Looks like it works.
Edit still see some performance issues. Needs more troubleshooting
Update: Registrations re-opened We encountered a bug where people could not log in, see https://github.com/LemmyNet/lemmy/issues/3422#issuecomment-1616112264 . As a workaround we opened registrations.
Thanks
First of all, I would like to thank the Lemmy.world team and the 2 admins of other servers @[email protected] and @[email protected] for their help! We did some thorough troubleshooting to get this working!
The upgrade
The upgrade itself isn’t too hard. Create a backup, and then change the image names in the docker-compose.yml
and restart.
But, like the first 2 tries, after a few minutes the site started getting slow until it stopped responding. Then the troubleshooting started.
The solutions
What I had noticed previously, is that the lemmy container could reach around 1500% CPU usage, above that the site got slow. Which is weird, because the server has 64 threads, so 6400% should be the max. So we tried what @[email protected] had suggested before: we created extra lemmy containers to spread the load. (And extra lemmy-ui containers). And used nginx to load balance between them.

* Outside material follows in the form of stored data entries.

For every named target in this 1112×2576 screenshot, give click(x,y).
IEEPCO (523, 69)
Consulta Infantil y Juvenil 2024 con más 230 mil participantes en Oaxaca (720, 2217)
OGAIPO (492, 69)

Et voilà. That seems to work.
Also, as suggested by him, we start the lemmy containers with the scheduler disabled, and have 1 extra lemmy running with the scheduler enabled, unused for other stuff.
There will be room for improvement, and probably new bugs, but we’re very happy lemmy.world is now at 0.18.1-rc. This fixes a lot of bugs.
Have you considered running your Lemmy instance on more than a single machine? If it is possible to run two lemmy containers anyway (ie, lemmy is not a singleton), why not run them on separate machines? With load balancing you could achieve a more stable experience. It might be cheaper to have many mediocre machines rather than a single powerful one too, as well as more sustainable long-term (vertical vs horizontal scaling).
The downside would be that the set-up would be less obvious than with Docker compose and you would probably need to get into k8s/k3s/nomad territory in order to orchestrate a proper fleet.
The whole Lemmy app is a single monolith too. K8s will probably help, but there’s probably going to need to be a move to some kind of distributed app setup that can be run as a singleton or broken out into multiple parts.
Any improvements to performance are also probably going to come with downsides to ease of setup, but I’m sure there’s people out there that could simplify the process.